Detroit needed a win and a Cleveland loss to wrap up the division Sunday, and neither happened. So the Tigers' magic number for the AL Central championship remains at two at the start of a six-game road trip.
One thing is certain: Detroit's season will not be over after 162 games. The loss by Texas at Kansas City on Sunday means the worst the Tigers can do is finish in a tie for a wild card.
Chicago's Erik Johnson (2-2) allowed two runs and nine hits in 6 2-3 innings in his fourth career start, and the White Sox held on a day after blowing a six-run lead in the ninth inning against the Tigers.
Anibal Sanchez (14-8) yielded four runs and eight hits in five innings, taking his first loss since July 19.
Prince Fielder homered for the Tigers. Detroit was without slugger Miguel Cabrera, who has been bothered by groin soreness. Cabrera said he hopes he can play Monday.
The Tigers gave themselves a chance to clinch at Comerica Park with a stirring comeback Saturday night, when they scored six runs in the ninth inning to tie the game before winning 7-6 in 12.
"No matter where we are, as long as we clinch and we get it done, that'll let me know that postseason is there," outfielder Torii Hunter said. "All I care about is the World Series. I think if you set your goals high, and you chase the ultimate goal, which is the World Series, I think everything else falls in line."
Detroit never led Sunday, and by the middle innings the chances of a postgame celebration were looking increasingly remote for the defending American League champions.
"Disappointment is such a big word," Hunter said. "I don't know if we're disappointed. We wish we could have had a chance to do it here in front of the fans who have been supporting us all year."
Fielder tied it at 1 in the fourth with his 25th homer of the year, but Chicago answered with three runs in the fifth. Center fielder Austin Jackson got a bit of a late jump on Conor Gillaspie's line drive, which sailed over his head for a two-run triple. Avisail Garcia's RBI single made it 4-1.

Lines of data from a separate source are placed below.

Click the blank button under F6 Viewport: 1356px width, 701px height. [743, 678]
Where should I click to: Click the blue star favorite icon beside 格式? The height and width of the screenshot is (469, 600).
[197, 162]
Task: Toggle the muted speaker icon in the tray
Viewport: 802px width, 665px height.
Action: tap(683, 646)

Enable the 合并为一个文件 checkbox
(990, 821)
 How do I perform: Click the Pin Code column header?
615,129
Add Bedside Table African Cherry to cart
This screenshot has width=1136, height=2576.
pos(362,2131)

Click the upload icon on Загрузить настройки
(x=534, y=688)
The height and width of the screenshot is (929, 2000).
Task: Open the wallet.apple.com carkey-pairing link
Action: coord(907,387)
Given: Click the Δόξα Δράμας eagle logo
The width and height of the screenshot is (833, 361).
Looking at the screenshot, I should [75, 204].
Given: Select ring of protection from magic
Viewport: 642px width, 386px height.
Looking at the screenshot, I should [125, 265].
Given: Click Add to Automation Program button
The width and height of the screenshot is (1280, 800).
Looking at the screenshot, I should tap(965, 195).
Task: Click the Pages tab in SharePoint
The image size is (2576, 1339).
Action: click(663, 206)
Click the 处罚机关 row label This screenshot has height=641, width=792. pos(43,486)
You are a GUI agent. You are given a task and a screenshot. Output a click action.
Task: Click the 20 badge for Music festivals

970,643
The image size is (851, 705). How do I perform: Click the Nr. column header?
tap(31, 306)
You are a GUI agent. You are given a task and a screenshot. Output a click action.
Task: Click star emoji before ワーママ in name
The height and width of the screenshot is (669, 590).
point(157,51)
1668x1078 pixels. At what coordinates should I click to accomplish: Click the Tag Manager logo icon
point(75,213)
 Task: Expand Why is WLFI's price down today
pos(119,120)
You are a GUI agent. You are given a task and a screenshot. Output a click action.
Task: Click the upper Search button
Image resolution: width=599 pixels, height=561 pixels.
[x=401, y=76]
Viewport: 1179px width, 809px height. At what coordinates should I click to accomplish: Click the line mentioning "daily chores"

Jeff Keppinger added a two-run double in the seventh.
There would be no big rally by the Tigers on this day. Detroit did load the bases in the seventh, and Jackson hit a sacrifice fly. Donnie Veal relieved Johnson and got Hunter, who was pinch-hitting, to line out to end the inning.
On Saturday, the Tigers scored five runs in the ninth before an out or a pitching change. This time, pinch-hitter Pena led off with a double, and White Sox manager Robin Ventura immediately pulled Veal. Matt Lindstrom got the final three outs, although Detroit did manage another run.
"We had that feeling in the dugout," Hunter said. "Guys were talking about it: 'Uh oh. Can we do it two nights in a row?'"
The 23-year-old Johnson pitched six scoreless innings against Minnesota in his previous start, and although he struck out only one against the Tigers, he was able to avoid the big inning.
"He did a good job going against a tough lineup," Ventura said. "He stayed out of trouble. That's great composure for a kid as old as he is."
Sanchez had won seven straight decisions and entered with an American League-leading ERA of 2.51, but he didn't look sharp. Chicago took the lead right away when Sanchez allowed a one-out single to Alexei Ramirez, threw a wild pitch and gave up an RBI single to Garcia.